I've been reading Design Theory by Zhe-Xian Wan, but I have been stuck on where to begin with this question - Page 95, Exercises 4.7, Question 4.1.
Could someone please give me a hint?
Let
\begin{equation} R = \begin{pmatrix} 1 & 1 & ... & 1\\ 2 & 2 & ... & 2 \\ \vdots & \vdots & & \vdots \\ n & n & ... & n \end{pmatrix} \end{equation}
\begin{equation} C = \begin{pmatrix} 1 & 2 & ... & n\\ 1 & 2 & ... & n \\ \vdots & \vdots & & \vdots \\ 1 & 2 & ... & n \end{pmatrix} \end{equation}
be $n \times n$ arrays.
Show that any $n \times n$ array based $\{1,2,...,n\}$ is a Latin Square if and only if it is simultaneously orthogonal to $R$ and $C$.
Orthogonal latin squares are defined here and here. The proof should follow from definition.
A latin square $M$ is such that $m_{ij} \neq m_{i'j}$ and $m_{ij} \neq m_{ij'}$ for $i\neq i'$ and $j\neq j'$. So if $(m_{ij},r_{ij}) = (m_{kl},r_{kl})$, then $m_{ij}=m_{kl}$, in which case $k\neq i$ and $l\neq j$ unless $i,j=k,l$. And the same business applies with ordered pairs $(m_{ij},c_{ij})$. So if $M$ is a latin square, it is orthogonal to $R$ and $C$.
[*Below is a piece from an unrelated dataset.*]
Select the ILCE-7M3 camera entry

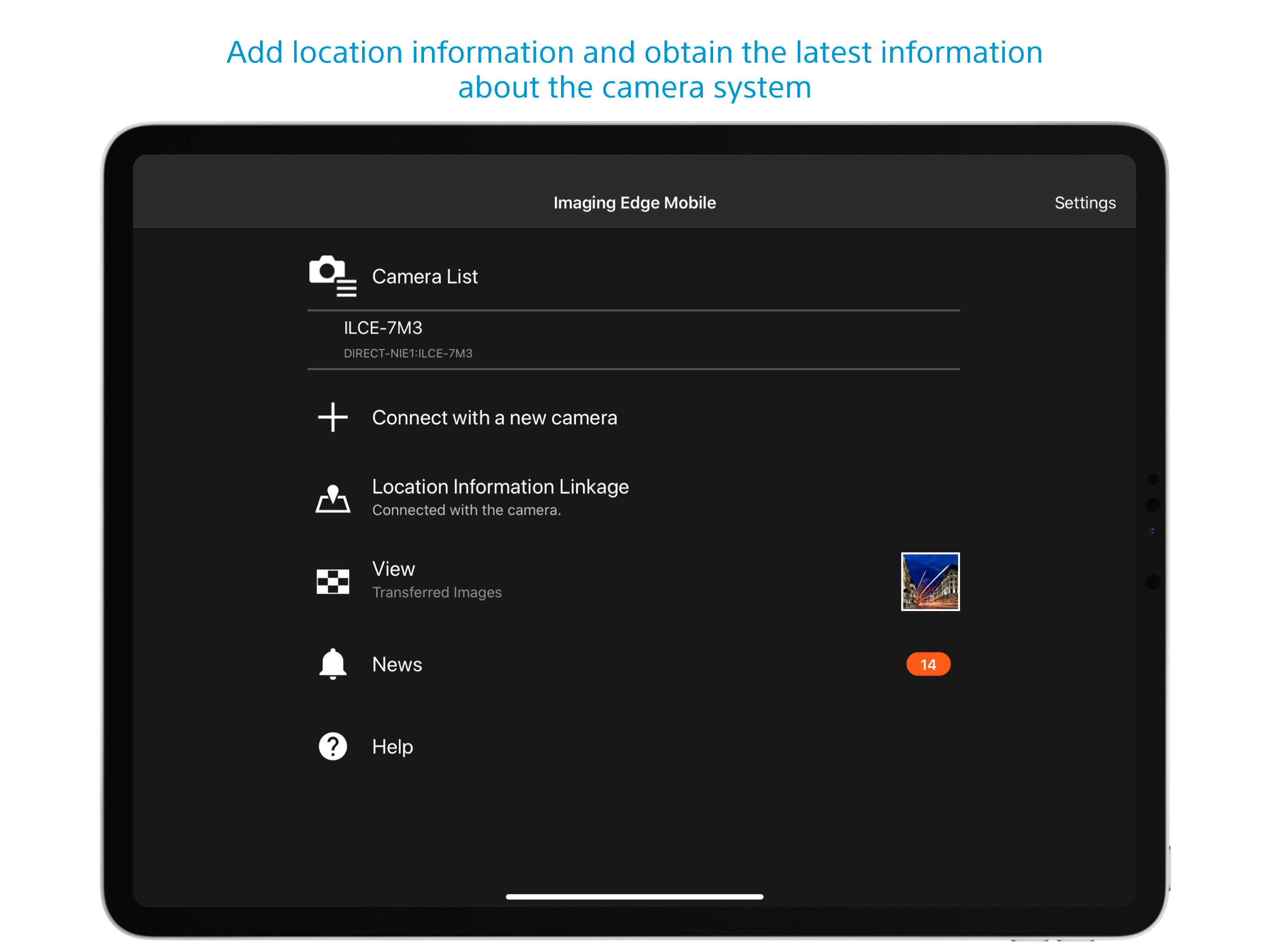pos(383,328)
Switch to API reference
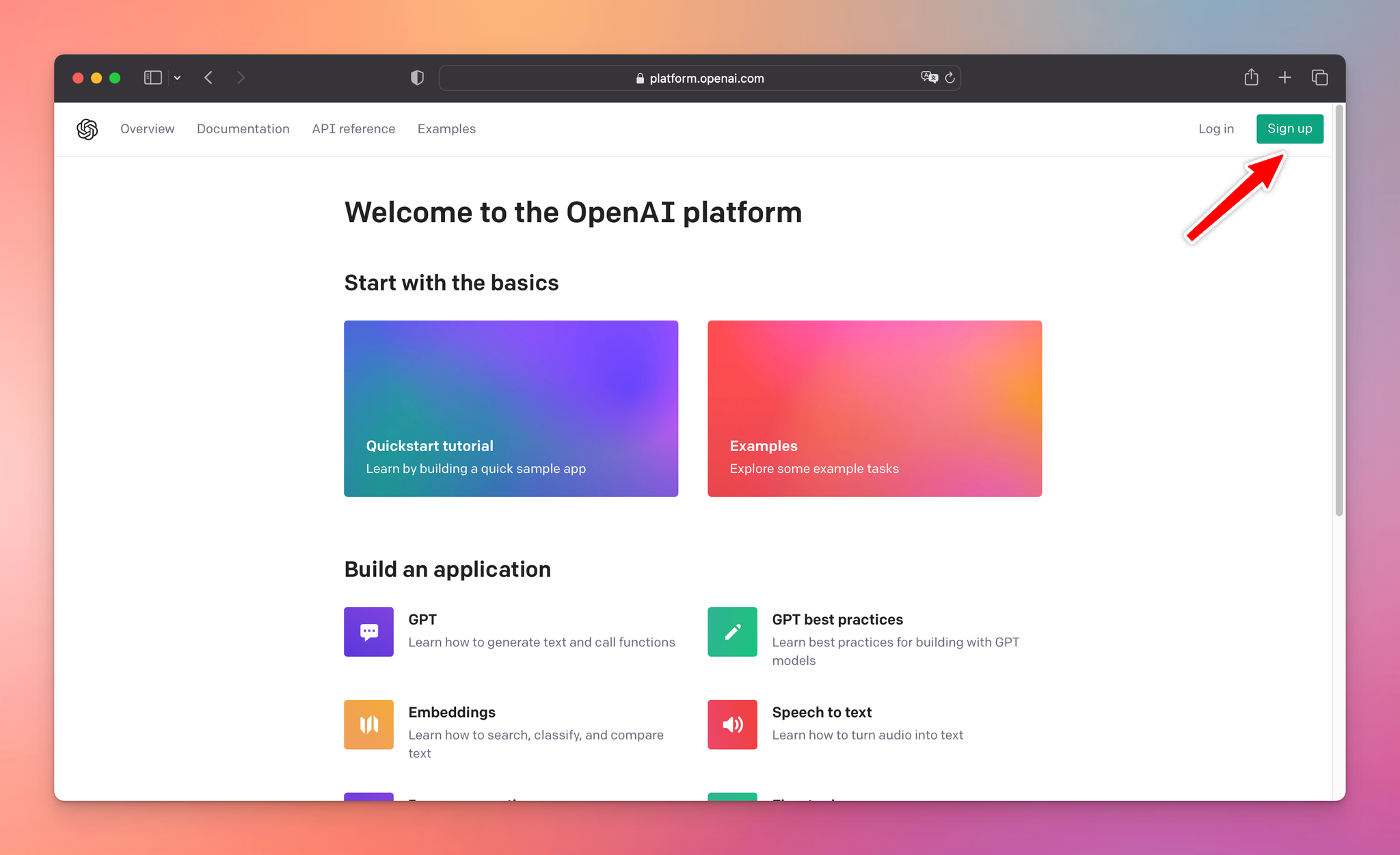 353,128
Conversely, suppose $M\perp R$ and $M\perp C$. If $m_{ij}=m_{i'j}$ for $i\neq i'$, then $(m_{ij},c_{ij}) = (m_{i'j},c_{i'j})$. Similarly, if $m_{ij}=m_{ij'}$ for $j\neq j'$, then $(m_{ij},r_{ij}) = (m_{ij'},r_{ij'})$. So $M$ is a latin square.